ICML 2026 Graph Learning Spectral GNNs Node-pair Domain Bivariate Filtering Heterophilic Graphs Local 2-GNN Kronecker Product

Full-Spectrum Graph Neural Network: Expressive and Scalable¶

Conference: ICML 2026
arXiv: 2605.05759
Code: None
Area: Graph Learning / Spectral Graph Neural Networks / Expressivity Theory
Keywords: Spectral GNNs, Node-pair Domain, Bivariate Filtering, Heterophilic Graphs, Local 2-GNN, Kronecker Product

TL;DR¶

This paper generalizes the univariate eigenvalue filter \(g(\lambda_i)\) of classical spectral GNNs to a bivariate filter \(g(\lambda_i,\lambda_j)\), lifting signals from the node domain to the node-pair domain. Theoretically, this approach can approximate Local 2-GNNs (surpassing 1-WL). By utilizing low-rank tensor decomposition, it avoids explicit \(n^2\times n^2\) calculations, achieving strong results in heterophilic graph node classification and substructure counting.

Background & Motivation¶

Background: Spectral GNNs parameterize graph convolution as Laplacian filtering \(U g(\Lambda) U^\top x\). While proven to be universal in node signal approximation, their ability to distinguish non-isomorphic graphs (another dimension of expressivity) is strictly bounded by the 1-WL test. To break the 1-WL limit, spatial methods lift message passing from the node domain \(V\) to the node-pair domain \(V\times V\) or \(k\)-tuples (e.g., high-order GNNs by Morris et al.), but a corresponding "lifting" in spectral methods has remained missing.

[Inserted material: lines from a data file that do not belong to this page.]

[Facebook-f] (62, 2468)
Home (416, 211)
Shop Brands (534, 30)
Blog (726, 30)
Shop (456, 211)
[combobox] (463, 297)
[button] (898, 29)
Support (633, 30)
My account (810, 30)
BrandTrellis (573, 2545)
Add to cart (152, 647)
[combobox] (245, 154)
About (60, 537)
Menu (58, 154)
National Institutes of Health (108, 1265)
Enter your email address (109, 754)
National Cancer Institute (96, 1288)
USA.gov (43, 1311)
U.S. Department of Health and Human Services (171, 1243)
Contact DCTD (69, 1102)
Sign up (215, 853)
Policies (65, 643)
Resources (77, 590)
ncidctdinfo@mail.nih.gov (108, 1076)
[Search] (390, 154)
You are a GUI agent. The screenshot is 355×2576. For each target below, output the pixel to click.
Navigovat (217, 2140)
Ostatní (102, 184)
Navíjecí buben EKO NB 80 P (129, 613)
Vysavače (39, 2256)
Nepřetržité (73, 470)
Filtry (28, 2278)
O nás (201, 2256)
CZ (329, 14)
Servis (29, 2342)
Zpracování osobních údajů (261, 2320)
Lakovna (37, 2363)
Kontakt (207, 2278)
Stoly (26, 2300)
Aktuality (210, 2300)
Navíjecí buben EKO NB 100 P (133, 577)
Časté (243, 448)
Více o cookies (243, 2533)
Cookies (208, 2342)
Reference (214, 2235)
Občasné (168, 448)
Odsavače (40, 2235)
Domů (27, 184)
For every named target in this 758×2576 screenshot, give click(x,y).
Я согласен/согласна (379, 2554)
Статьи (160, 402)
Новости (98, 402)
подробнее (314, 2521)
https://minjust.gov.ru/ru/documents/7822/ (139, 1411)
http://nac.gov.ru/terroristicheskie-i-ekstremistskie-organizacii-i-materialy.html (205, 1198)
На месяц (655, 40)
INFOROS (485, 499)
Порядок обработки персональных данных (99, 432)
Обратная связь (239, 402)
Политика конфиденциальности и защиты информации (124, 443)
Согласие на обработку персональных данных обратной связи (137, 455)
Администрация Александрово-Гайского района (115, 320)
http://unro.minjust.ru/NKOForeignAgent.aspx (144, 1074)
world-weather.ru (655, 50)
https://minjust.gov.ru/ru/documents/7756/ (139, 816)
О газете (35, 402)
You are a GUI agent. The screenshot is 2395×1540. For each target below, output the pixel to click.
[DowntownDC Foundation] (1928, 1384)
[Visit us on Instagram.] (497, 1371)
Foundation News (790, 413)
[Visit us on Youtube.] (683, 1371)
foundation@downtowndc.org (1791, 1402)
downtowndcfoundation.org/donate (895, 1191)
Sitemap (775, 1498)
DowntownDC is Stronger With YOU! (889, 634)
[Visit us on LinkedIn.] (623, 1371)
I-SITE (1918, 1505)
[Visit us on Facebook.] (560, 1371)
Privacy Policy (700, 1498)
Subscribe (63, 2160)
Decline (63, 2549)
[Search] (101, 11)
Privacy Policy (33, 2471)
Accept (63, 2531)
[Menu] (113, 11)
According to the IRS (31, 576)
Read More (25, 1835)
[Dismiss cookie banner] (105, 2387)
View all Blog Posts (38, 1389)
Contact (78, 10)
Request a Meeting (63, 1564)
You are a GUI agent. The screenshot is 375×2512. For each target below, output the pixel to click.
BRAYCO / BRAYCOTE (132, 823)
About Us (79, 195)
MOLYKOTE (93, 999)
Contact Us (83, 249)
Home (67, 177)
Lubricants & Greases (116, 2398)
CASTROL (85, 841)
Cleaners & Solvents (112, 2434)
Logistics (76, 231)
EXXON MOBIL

Limitations of Prior Work: (1) On heterophilic graphs, where adjacent nodes often carry different labels, the diagonal spectral filtering \(g(L)\) of traditional spectral GNNs struggles to learn convolutional patterns that achieve "inter-class suppression and intra-class enhancement"; (2) High-order spatial GNNs, while expressive, often have \(O(n^k)\) computational complexity, leading to poor scalability; (3) Spectral methods lack a theoretical explanation for the necessity of non-diagonal spectral components.

Key Challenge: Spectral methods are naturally compact and can universally approximate node signals, but their expressivity is bottlenecked by 1-WL. Spatial high-order methods are expressive but non-scalable. There is no bridge between these two paradigms.

Goal: (1) Propose a spectral GNN counterpart "lifted to the node-pair domain" and prove it reaches Local 2-GNN level discriminative power; (2) Provide a scalable implementation that avoids explicit construction of \(n^2\times n^2\) matrices; (3) Prove that the failure of classical spectral GNNs on heterophilic graphs is an inevitable consequence of missing non-diagonal spectral components and demonstrate how the new method naturally fixes this.

Key Insight: The GFT of a node signal \(x\in\mathbb{R}^V\) is \(U^\top x\). Naturally, the GFT of a node-pair signal \(\varepsilon\in\mathbb{R}^{V\times V}\) is \((U\otimes U)^\top \varepsilon\), corresponding to the basis \(\{u_i u_j^\top\}\). The filter is upgraded from a vector \(g_\lambda=(g(\lambda_i))_i\) to a matrix \(G_\lambda=(g(\lambda_i,\lambda_j))_{ij}\)—the most natural second-order spectral generalization.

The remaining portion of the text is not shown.